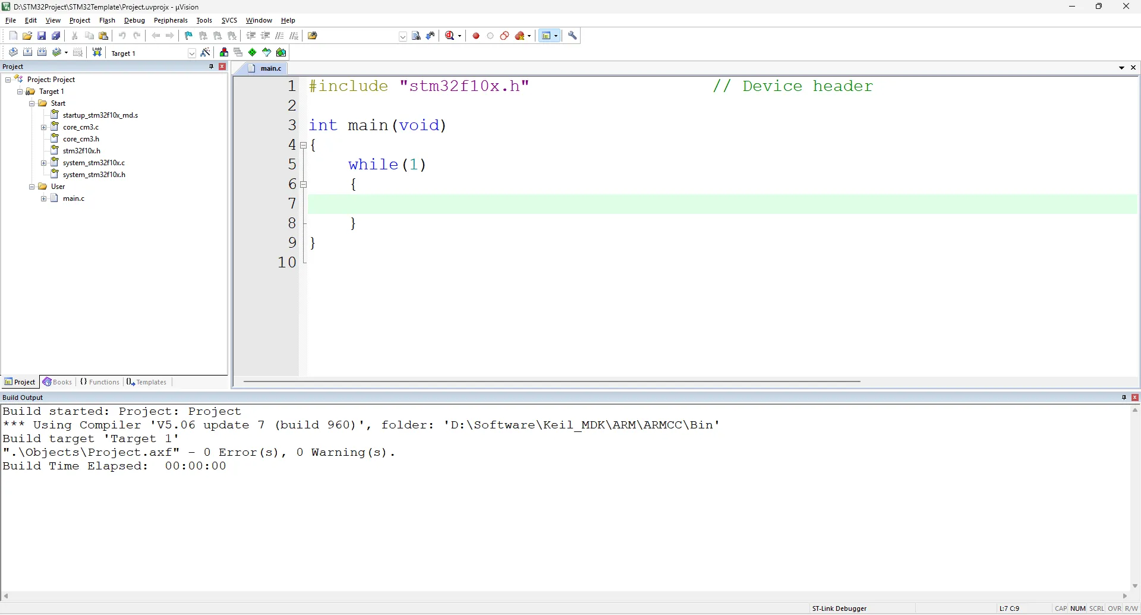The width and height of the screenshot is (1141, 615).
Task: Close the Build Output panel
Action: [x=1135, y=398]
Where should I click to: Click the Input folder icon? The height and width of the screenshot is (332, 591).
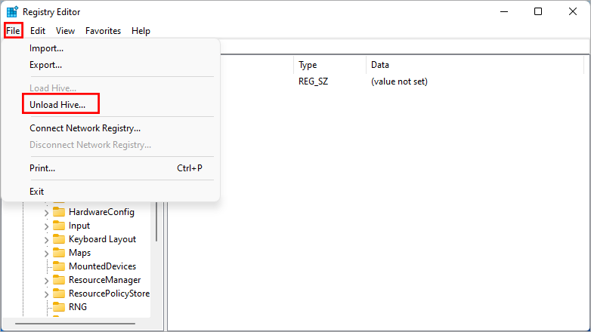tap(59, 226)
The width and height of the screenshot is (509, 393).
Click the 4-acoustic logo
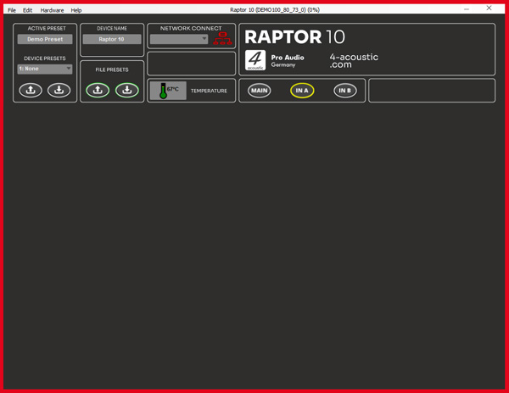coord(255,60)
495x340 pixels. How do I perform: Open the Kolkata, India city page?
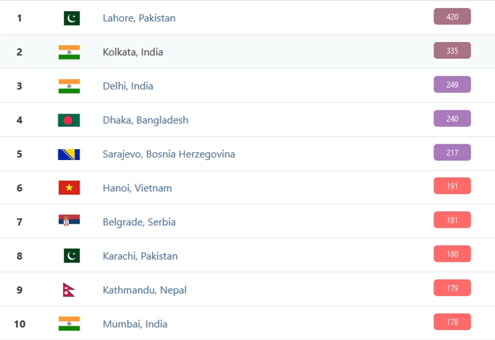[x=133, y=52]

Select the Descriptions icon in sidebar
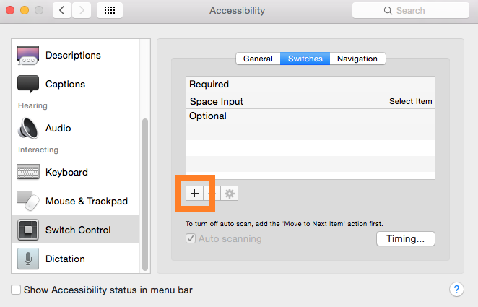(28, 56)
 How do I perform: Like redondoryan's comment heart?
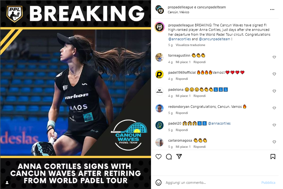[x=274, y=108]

++++++

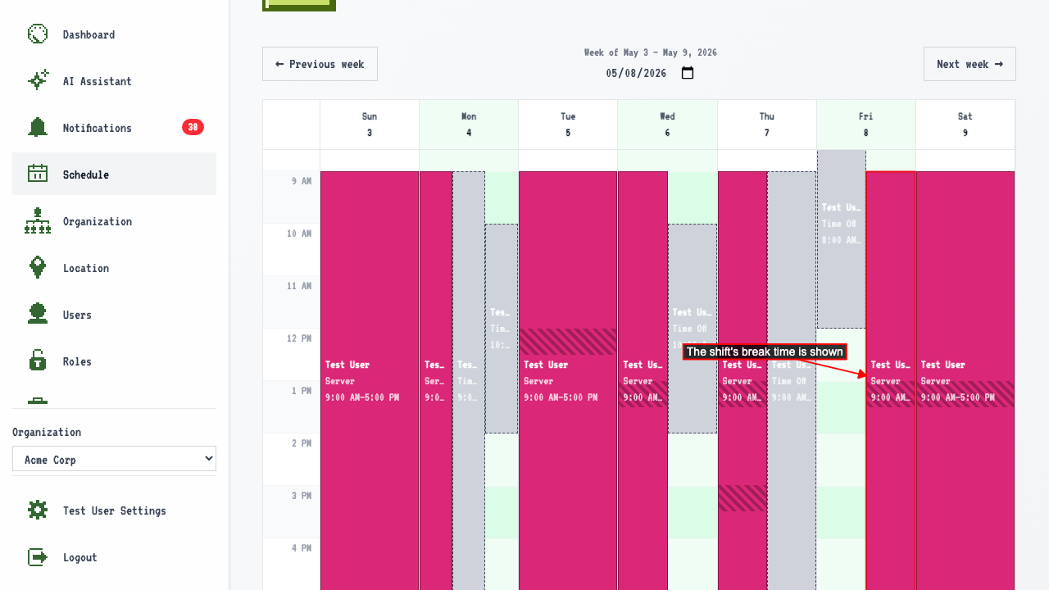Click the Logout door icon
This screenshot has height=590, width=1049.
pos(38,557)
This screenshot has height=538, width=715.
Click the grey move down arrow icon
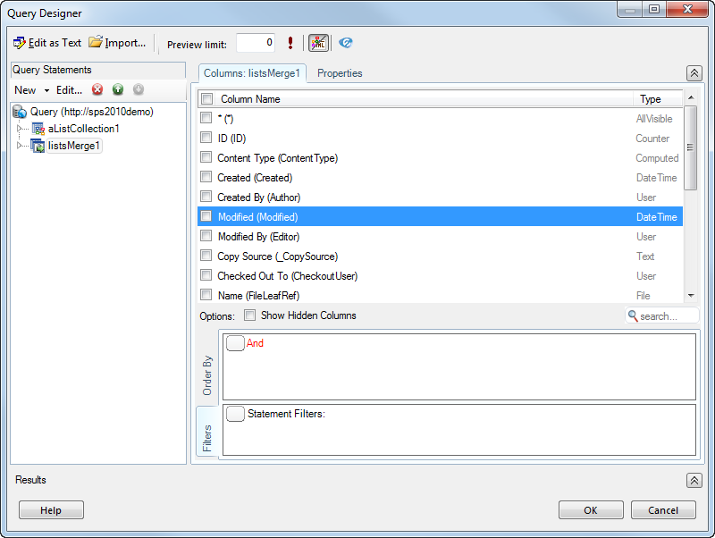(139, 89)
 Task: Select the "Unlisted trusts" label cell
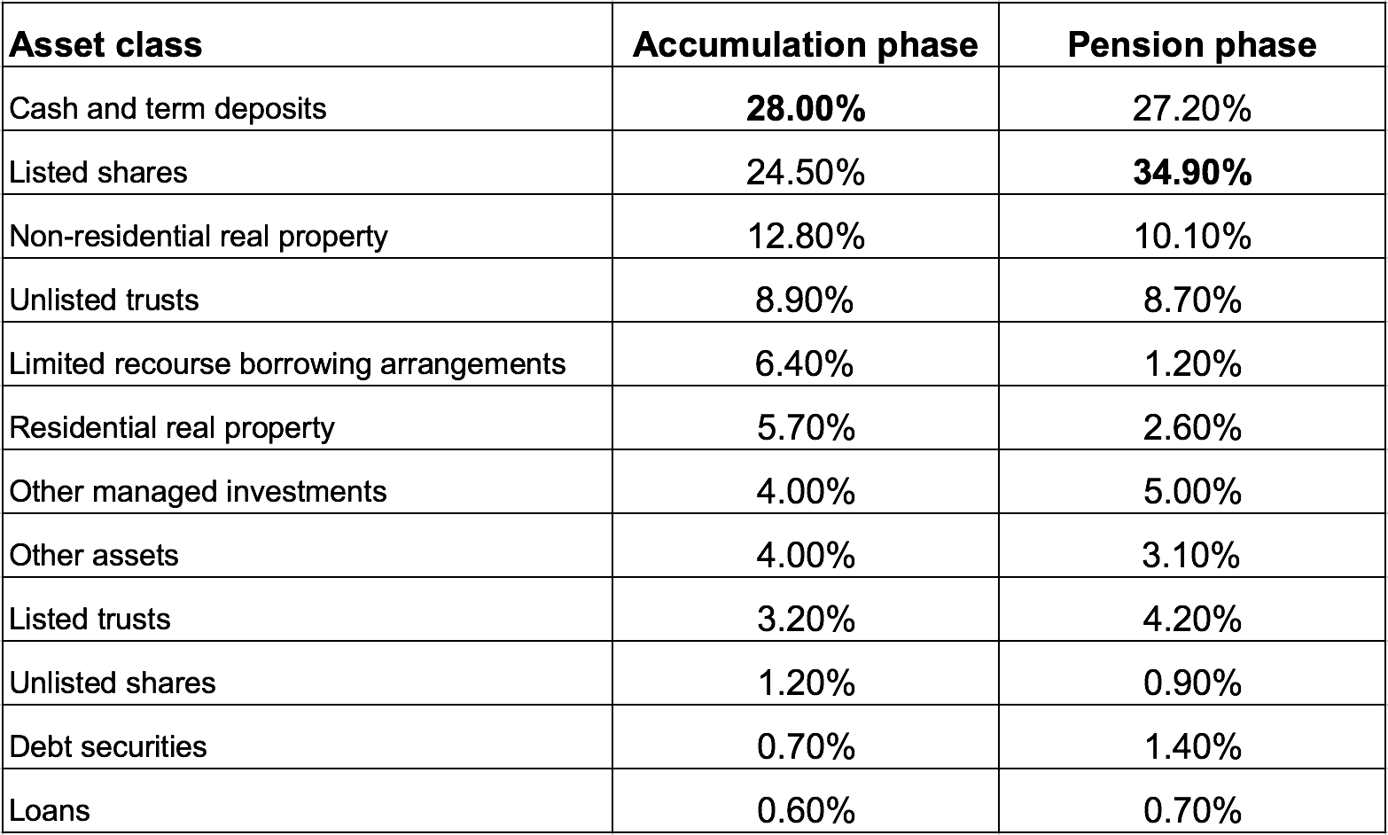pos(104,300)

++++++

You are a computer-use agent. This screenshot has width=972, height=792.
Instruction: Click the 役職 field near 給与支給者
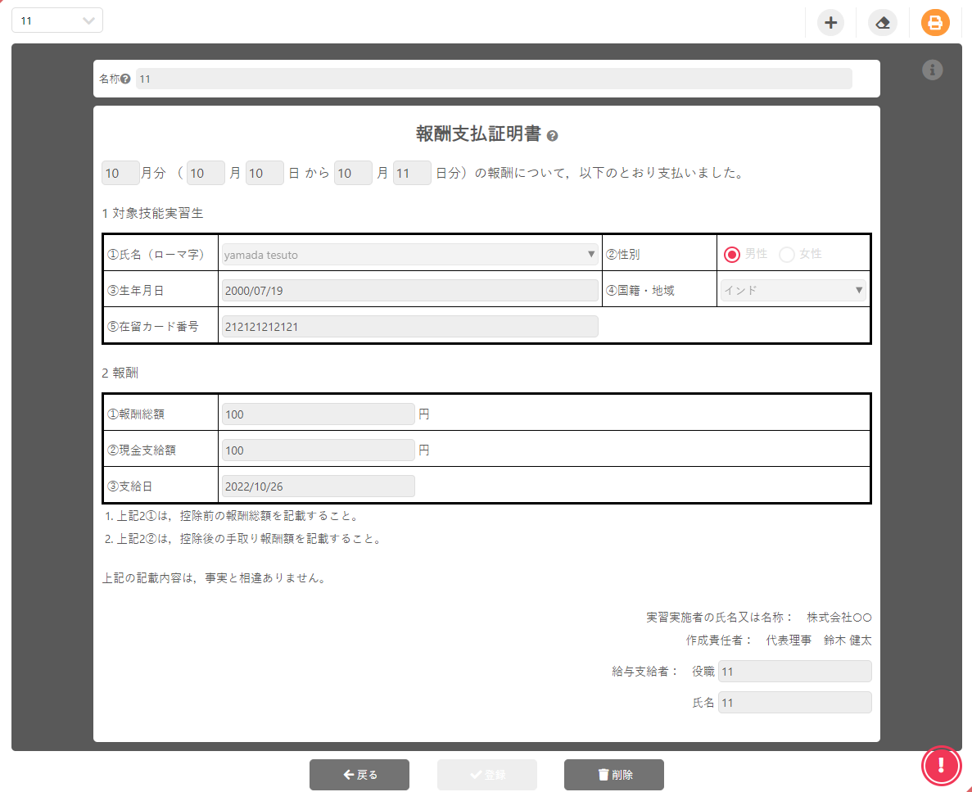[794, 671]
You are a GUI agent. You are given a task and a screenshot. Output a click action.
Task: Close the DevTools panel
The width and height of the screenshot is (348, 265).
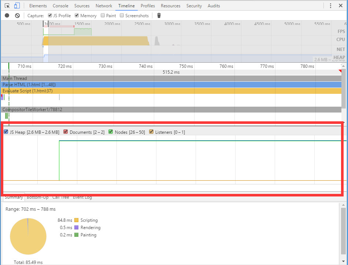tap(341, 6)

++++++

Exercise description —
Copy the data above word for word, from the line containing "Select the Descriptions icon in sidebar" through the line containing "[x=274, y=108]", including both of those lines. Leave the pictures out of your copy.

Completed task —
Select the Descriptions icon in sidebar
(28, 56)
 How do I perform: Like redondoryan's comment heart?
[x=274, y=108]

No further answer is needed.